Não lhe exijam o céu
Os Pirenéus e os Alpes são tramados. Se quisermos ser ainda mais básicos, ambos podem oferecer no mesmo dia variações de temperatura e humidade que fariam as delícias dos climatólogos que vimos nascer em Portugal durante a “Copa” brasileira. Isso e a hora do início de uma qualquer etapa da Volta à França – aí pelo meio dia e talvez com 30 graus, terminando uns 200 quilómetros depois, sob forte chuvada e com o termómetro registando 4 ou 5 graus, às vezes menos. Sem esquecer, agora para especialistas em condição física, terapeutas e assim, que essa etapa de 200 quilómetros pode ser a segunda em dois dias consecutivos, ou até a primeira de três idênticas.

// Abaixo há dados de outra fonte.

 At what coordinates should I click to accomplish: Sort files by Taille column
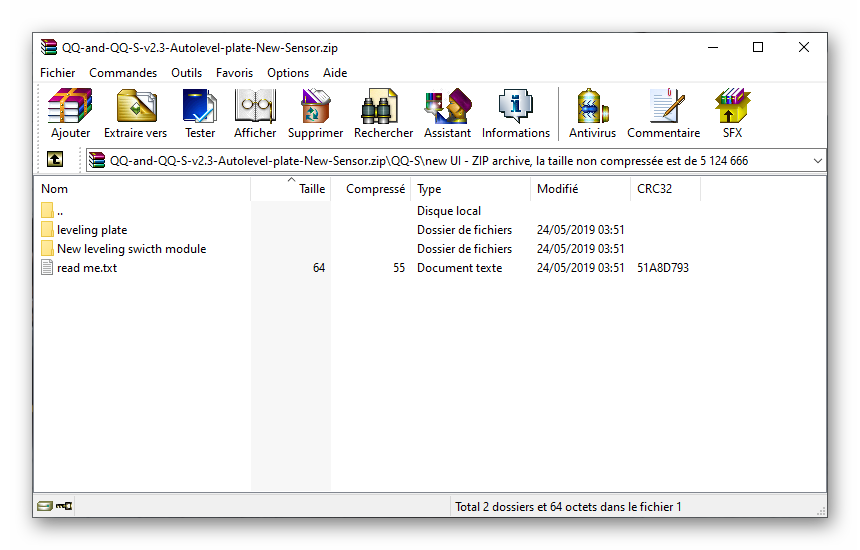312,189
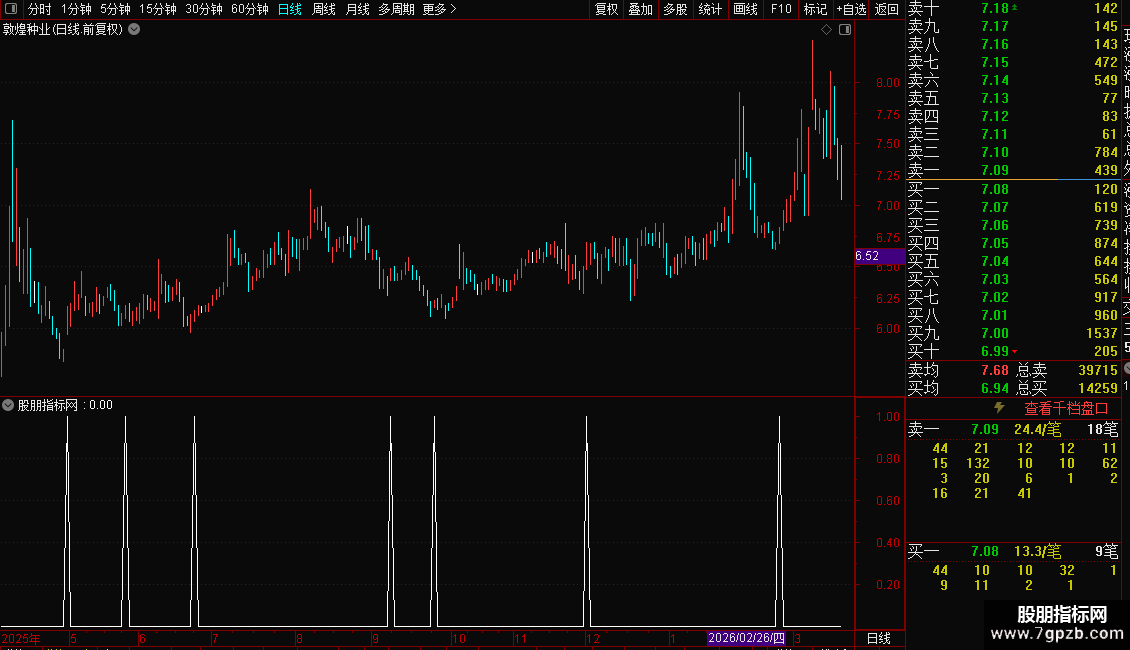
Task: Expand the 股朋指标网 indicator menu
Action: 8,405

Resulta inócuo, já o sabemos, comparar desportos tão diferentes como o ciclismo ou o futebol, pelo que o parágrafo anterior é apenas desculpa para lembrar que o Tour começa neste sábado 5 de julho. Pois. Ainda agora entrámos nos “quartos” do Mundial; haverá muita táctica e não menos técnica para sábias dissertações, mas as próximas 3 semanas vão trazer-nos histórias de resistência física, não menor resiliência, dramatismo e até orgulho nacional por via dos 5 ciclistas portugueses presentes no pelotão. Tese menos bem intencionada até podia encontrar pontos de contacto entre o início da maior prova do ciclismo de alta competição e o dia anterior à goleada de Salvador. A Selecção queria “passar aos oitavos” e tinha “o melhor do Mundo”; os portugueses só querem terminar o Tour e entre eles está Rui Costa, campeão do Mundo, que visa “apenas” classificação final no top-10. Falta de ambição, dirão alguns.
A analogia, forçada, esgota-se porém no próprio enunciado. É possível que Rui Costa, como disse Miguel Indurain na entrevista ao RECORD, ainda tenha de “aprender a liderar” e, sendo o primeiro ano como chefe-de-fila, esse acabe por ser mais um obstáculo. Se descontarmos a incompreensível lógica de comunicação do ciclista da Lampre (entrevista exclusiva a obscura revista trimestral, a sério?!!!), a verdade é que os 28 anos de Costa não diferem dos 28 de Froome, Roche ou Delgado quando venceram o Tour pela 1.ª vez. O campeão do Mundo já provou que é ciclista inteligente a competir e não receia a montanha nem o contrarrelógio. Precisará então de equipa solidária e muita resiliência. O “low profile” face a estrelas como Froome, Contador ou “Purito” Rodriguez até pode ser vantagem. Só não lhe exijam o céu.